Could you set down every record exactly as it appears?
━━ INFORMATION SHOWN ━━
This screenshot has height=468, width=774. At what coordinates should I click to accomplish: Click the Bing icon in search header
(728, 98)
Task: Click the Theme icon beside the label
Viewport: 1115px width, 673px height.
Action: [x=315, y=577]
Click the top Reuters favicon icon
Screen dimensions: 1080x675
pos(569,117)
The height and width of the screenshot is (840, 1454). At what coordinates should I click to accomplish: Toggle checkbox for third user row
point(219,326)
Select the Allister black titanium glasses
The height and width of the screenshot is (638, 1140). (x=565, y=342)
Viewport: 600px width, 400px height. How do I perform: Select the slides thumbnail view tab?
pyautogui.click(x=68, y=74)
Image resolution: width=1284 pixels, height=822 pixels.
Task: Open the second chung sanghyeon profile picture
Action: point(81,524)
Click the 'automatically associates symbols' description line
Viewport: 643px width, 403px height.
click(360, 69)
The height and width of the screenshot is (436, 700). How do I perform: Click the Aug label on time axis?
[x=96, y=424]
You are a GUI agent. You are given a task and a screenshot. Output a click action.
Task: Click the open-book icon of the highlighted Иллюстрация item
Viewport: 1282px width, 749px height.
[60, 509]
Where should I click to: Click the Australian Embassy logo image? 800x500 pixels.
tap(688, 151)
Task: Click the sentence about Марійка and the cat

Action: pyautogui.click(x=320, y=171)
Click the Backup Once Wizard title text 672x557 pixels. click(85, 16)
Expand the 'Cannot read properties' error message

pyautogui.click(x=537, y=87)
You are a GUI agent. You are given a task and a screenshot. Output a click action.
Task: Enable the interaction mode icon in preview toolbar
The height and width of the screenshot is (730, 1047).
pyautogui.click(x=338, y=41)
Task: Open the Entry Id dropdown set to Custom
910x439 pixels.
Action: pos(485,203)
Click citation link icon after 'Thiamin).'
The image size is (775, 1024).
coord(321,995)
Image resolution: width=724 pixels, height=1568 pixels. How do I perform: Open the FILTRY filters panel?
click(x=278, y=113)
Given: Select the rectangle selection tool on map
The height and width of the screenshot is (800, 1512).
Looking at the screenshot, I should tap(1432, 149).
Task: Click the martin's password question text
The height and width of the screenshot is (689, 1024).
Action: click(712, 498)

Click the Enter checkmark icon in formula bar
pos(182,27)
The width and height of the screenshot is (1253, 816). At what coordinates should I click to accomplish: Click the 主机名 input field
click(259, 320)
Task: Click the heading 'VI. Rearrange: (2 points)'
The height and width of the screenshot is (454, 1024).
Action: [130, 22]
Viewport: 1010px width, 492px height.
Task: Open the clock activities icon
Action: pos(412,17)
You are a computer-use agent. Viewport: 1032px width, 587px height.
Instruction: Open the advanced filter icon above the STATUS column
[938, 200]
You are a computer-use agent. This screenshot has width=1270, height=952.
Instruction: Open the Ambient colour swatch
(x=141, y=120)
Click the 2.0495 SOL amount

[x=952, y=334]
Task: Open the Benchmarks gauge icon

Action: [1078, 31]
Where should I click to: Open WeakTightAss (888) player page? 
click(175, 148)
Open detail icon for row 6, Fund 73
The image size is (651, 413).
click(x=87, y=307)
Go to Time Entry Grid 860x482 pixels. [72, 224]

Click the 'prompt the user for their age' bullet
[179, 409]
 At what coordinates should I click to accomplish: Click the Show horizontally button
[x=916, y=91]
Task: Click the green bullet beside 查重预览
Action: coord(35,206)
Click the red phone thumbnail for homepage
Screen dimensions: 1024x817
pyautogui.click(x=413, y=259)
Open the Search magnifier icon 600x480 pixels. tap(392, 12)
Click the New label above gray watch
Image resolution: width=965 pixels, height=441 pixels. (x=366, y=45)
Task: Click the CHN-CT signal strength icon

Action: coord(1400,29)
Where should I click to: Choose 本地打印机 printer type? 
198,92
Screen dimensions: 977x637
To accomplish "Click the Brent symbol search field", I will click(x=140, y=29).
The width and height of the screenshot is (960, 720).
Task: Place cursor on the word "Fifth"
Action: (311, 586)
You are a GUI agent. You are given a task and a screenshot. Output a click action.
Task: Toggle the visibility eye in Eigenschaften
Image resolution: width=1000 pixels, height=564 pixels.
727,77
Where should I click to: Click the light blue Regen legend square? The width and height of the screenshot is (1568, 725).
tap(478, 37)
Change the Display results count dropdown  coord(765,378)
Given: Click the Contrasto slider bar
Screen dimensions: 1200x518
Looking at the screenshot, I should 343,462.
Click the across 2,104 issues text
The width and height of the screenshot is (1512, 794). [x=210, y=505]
━━━
**RESULT OF THE EXERCISE:**
This screenshot has height=468, width=774. At what coordinates should I click to accomplish: Click the Bing icon in search header
(728, 98)
Task: Click the Theme icon beside the label
Viewport: 1115px width, 673px height.
Action: [x=315, y=577]
Click the top Reuters favicon icon
Screen dimensions: 1080x675
pos(569,117)
The height and width of the screenshot is (840, 1454). At what coordinates should I click to accomplish: Toggle checkbox for third user row
point(219,326)
Select the Allister black titanium glasses
The height and width of the screenshot is (638, 1140). (x=565, y=342)
Viewport: 600px width, 400px height. How do I perform: Select the slides thumbnail view tab?
pyautogui.click(x=68, y=74)
Image resolution: width=1284 pixels, height=822 pixels.
Task: Open the second chung sanghyeon profile picture
Action: point(81,524)
Click the 'automatically associates symbols' description line
Viewport: 643px width, 403px height.
click(360, 69)
The height and width of the screenshot is (436, 700). How do I perform: Click the Aug label on time axis?
[x=96, y=424]
You are a GUI agent. You are given a task and a screenshot. Output a click action.
Task: Click the open-book icon of the highlighted Иллюстрация item
Viewport: 1282px width, 749px height.
[60, 509]
Where should I click to: Click the Australian Embassy logo image? 800x500 pixels.
tap(688, 151)
Task: Click the sentence about Марійка and the cat

Action: pyautogui.click(x=320, y=171)
Click the Backup Once Wizard title text 672x557 pixels. click(85, 16)
Expand the 'Cannot read properties' error message

pyautogui.click(x=537, y=87)
You are a GUI agent. You are given a task and a screenshot. Output a click action.
Task: Enable the interaction mode icon in preview toolbar
The height and width of the screenshot is (730, 1047).
pyautogui.click(x=338, y=41)
Task: Open the Entry Id dropdown set to Custom
910x439 pixels.
Action: pos(485,203)
Click citation link icon after 'Thiamin).'
The image size is (775, 1024).
coord(321,995)
Image resolution: width=724 pixels, height=1568 pixels. How do I perform: Open the FILTRY filters panel?
click(x=278, y=113)
Given: Select the rectangle selection tool on map
The height and width of the screenshot is (800, 1512).
Looking at the screenshot, I should tap(1432, 149).
Task: Click the martin's password question text
The height and width of the screenshot is (689, 1024).
Action: click(712, 498)

Click the Enter checkmark icon in formula bar
pos(182,27)
The width and height of the screenshot is (1253, 816). At what coordinates should I click to accomplish: Click the 主机名 input field
click(259, 320)
Task: Click the heading 'VI. Rearrange: (2 points)'
The height and width of the screenshot is (454, 1024).
Action: [130, 22]
Viewport: 1010px width, 492px height.
Task: Open the clock activities icon
Action: pos(412,17)
You are a computer-use agent. Viewport: 1032px width, 587px height.
Instruction: Open the advanced filter icon above the STATUS column
[938, 200]
You are a computer-use agent. This screenshot has width=1270, height=952.
Instruction: Open the Ambient colour swatch
(x=141, y=120)
Click the 2.0495 SOL amount

[x=952, y=334]
Task: Open the Benchmarks gauge icon

Action: [1078, 31]
Where should I click to: Open WeakTightAss (888) player page? 
click(175, 148)
Open detail icon for row 6, Fund 73
The image size is (651, 413).
click(x=87, y=307)
Go to Time Entry Grid 860x482 pixels. [72, 224]

Click the 'prompt the user for their age' bullet
[179, 409]
 At what coordinates should I click to accomplish: Click the Show horizontally button
[x=916, y=91]
Task: Click the green bullet beside 查重预览
Action: coord(35,206)
Click the red phone thumbnail for homepage
Screen dimensions: 1024x817
pyautogui.click(x=413, y=259)
Open the Search magnifier icon 600x480 pixels. tap(392, 12)
Click the New label above gray watch
Image resolution: width=965 pixels, height=441 pixels. (x=366, y=45)
Task: Click the CHN-CT signal strength icon

Action: coord(1400,29)
Where should I click to: Choose 本地打印机 printer type? 
198,92
Screen dimensions: 977x637
To accomplish "Click the Brent symbol search field", I will click(x=140, y=29).
The width and height of the screenshot is (960, 720).
Task: Place cursor on the word "Fifth"
Action: (311, 586)
You are a GUI agent. You are given a task and a screenshot. Output a click action.
Task: Toggle the visibility eye in Eigenschaften
Image resolution: width=1000 pixels, height=564 pixels.
727,77
Where should I click to: Click the light blue Regen legend square? The width and height of the screenshot is (1568, 725).
tap(478, 37)
Change the Display results count dropdown  coord(765,378)
Given: Click the Contrasto slider bar
Screen dimensions: 1200x518
Looking at the screenshot, I should 343,462.
Click the across 2,104 issues text
The width and height of the screenshot is (1512, 794). [x=210, y=505]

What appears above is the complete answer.